Cukup menarik, dengan petunjuk yang sama seorang kawan berhasil mendapatkan foto Matahari saat senja di Yogyakarta 7 Oktober 2011 lalu, tepatnya pukul 16:54 WIB. Foto tersebut menyajikan gambar Matahari dengan sebuah bulatan bercahaya yang misterius di sisi kirinya,s eperti terlihat dalam gambar 1 di bawah ini. Apakah bulatan bercahaya tersebut adalah ‘Planet X’?
Analisis
Kita mencoba menganalisis foto tersebut. Pertama, yang perlu dilakukan adalah menetapkan posisi bulatan bercahaya tersebut. Foto tersebut tidak menyajikan informasi apapun terkait posisi Matahari maupun bulatan bercahaya di sisi kirinya. Namun karena foto diambil pada 7 Oktober 2011 pukul 16:54 WIB, maka kita bisa mengetahui bahwa Matahari pada saat itu secara astronomis berada pada posisi azimuth 265 derajat (5 derajat di selatan titik Barat) dan altitude 9 derajat. Dan karena cakram Matahari memiliki diameter 0,5 derajat bila dilihat dari Bumi, maka kita pun bisa mengetahui jarak sudut (elongasi) antara pusat cakram Matahari dengan pusat bulatan bercahaya tersebut adalah sekitar 1 derajat. Dengan demikian kita bisa mengestimasi posisi bulatan bercahaya tersebut, secara kasar, adalah pada azimuth 264 derajat dan altitude 10 derajat. Maka, jika diberi notasi, gambar 1 menjadi seperti di bawah ini (panah menunjukkan kilau cahaya Matahari).

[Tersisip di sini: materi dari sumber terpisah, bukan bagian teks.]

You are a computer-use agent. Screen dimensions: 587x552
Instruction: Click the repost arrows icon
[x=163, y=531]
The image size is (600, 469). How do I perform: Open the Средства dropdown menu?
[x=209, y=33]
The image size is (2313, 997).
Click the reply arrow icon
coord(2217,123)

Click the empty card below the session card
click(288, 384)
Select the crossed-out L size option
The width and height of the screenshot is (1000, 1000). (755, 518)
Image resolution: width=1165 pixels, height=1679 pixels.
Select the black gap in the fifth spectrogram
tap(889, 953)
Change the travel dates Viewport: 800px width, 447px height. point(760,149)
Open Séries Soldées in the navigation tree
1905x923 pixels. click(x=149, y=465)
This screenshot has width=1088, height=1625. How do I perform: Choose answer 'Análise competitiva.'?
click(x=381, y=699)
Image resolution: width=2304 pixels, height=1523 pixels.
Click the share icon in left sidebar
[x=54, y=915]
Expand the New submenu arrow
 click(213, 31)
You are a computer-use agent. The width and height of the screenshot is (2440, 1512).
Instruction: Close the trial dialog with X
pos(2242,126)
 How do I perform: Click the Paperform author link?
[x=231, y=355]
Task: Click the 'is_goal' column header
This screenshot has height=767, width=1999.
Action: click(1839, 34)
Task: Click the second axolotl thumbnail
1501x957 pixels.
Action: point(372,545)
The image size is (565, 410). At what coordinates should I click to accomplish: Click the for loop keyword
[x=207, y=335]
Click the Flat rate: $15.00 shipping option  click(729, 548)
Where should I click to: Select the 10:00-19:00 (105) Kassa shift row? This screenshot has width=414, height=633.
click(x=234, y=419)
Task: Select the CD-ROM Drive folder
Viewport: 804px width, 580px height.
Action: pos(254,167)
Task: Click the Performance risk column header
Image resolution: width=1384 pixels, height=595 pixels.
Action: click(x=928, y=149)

Yang kedua, foto tersebut perlu dibandingkan dengan sumber lain yang independen. Perlu diketahui bahwa Matahari merupakan benda langit yang terus-menerus dipantau oleh berbagai observatorium landas bumi alias satelit. Saat ini ada empat satelit aktif yang memonitor Matahari tanpa terputus selama 24 jam penuh per hari, 7 hari penuh per minggu. Masing-masing adalah satelit kembar STEREO (Solar Terestrial Relation Observatory), satelit SDO (Solar Dynamics Observatory) dan satelit SOHO (Solar and Heliospheric Observatory). Bila satelit kembar STEREO dan SDO adalah dibuat dan dioperasikan oleh NASA, maka satelit SOHO dibuat oleh konsorsium Astrium dari Eropa serta dioperasikan bersama oleh ESA (badan ruang angkasa Eropa) dan NASA dengan kendali utama terletak di ESA. Karena NASA “selalu dicurigai” menyembunyikan informasi, mari gunakan satelit SOHO saja, sang veteran pemantau Matahari yang telah bertugas sejak Desember 1995 silam.
|
|
Satelit SOHO mengorbit Matahari pada titik Lagrange L1, yakni titik yang berjarak 1,5 juta km dari Bumi dan terletak pada garis lurus imajiner antara Bumi-Matahari. Titik Lagrange L1 adalah titik dimana gravitasi Bumi dan Matahari adalah seimbang, dimana antara titik ini dengan Matahari tidak ada benda langit berukuran besar yang menghalangi. Sehingga titik Lagrange L1 merupakan lokasi ideal guna menempatkan satelit pemantau Matahari yang bekerja secara terus-menerus tanpa terganggu rotasi Bumi maupun penutupan (penggerhanaan) oleh Bulan. Ilustrasi titik Lagrange L1 adalah seperti di bawah ini.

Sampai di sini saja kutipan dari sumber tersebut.